-- Input data follows --
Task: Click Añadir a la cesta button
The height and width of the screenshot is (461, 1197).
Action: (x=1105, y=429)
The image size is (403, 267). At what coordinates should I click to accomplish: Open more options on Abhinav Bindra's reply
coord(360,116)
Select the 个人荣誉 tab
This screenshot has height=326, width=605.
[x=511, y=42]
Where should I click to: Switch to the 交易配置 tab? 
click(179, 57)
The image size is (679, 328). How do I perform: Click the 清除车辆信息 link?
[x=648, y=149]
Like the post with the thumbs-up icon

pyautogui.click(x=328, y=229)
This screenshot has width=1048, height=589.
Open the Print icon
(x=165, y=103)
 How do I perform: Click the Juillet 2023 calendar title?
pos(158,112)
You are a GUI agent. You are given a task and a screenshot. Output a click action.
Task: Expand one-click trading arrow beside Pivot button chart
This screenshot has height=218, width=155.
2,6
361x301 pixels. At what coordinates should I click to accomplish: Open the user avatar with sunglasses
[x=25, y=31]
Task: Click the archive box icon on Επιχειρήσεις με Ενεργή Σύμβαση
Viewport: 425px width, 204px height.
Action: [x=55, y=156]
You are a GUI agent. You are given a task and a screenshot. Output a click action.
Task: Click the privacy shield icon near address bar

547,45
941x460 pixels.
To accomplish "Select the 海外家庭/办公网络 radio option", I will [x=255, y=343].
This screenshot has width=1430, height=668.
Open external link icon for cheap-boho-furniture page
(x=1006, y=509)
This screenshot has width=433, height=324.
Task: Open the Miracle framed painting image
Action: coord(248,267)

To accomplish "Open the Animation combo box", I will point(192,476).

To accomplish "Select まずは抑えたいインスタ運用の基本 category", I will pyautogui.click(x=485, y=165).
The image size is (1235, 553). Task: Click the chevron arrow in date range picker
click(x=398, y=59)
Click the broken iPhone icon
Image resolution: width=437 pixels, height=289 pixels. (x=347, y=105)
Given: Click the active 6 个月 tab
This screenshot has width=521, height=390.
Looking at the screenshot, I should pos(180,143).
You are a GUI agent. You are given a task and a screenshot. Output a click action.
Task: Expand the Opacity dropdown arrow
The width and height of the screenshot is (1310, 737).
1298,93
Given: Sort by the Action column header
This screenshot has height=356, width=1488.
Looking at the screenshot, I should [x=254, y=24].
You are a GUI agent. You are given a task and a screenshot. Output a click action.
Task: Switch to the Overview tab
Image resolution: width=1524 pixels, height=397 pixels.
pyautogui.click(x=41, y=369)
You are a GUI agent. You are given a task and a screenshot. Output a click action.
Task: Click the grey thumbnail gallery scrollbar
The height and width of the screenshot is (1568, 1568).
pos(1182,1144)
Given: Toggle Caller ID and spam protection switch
-- Input data concluded --
## [Action item]
Return exactly, and only, the lines above starting at the line that contains "This screenshot has width=521, height=390." and ending at the line that contains "Task: Switch to the Overview tab".

## [Exercise result]
This screenshot has width=521, height=390.
Looking at the screenshot, I should pos(180,143).
You are a GUI agent. You are given a task and a screenshot. Output a click action.
Task: Expand the Opacity dropdown arrow
The width and height of the screenshot is (1310, 737).
1298,93
Given: Sort by the Action column header
This screenshot has height=356, width=1488.
Looking at the screenshot, I should [x=254, y=24].
You are a GUI agent. You are given a task and a screenshot. Output a click action.
Task: Switch to the Overview tab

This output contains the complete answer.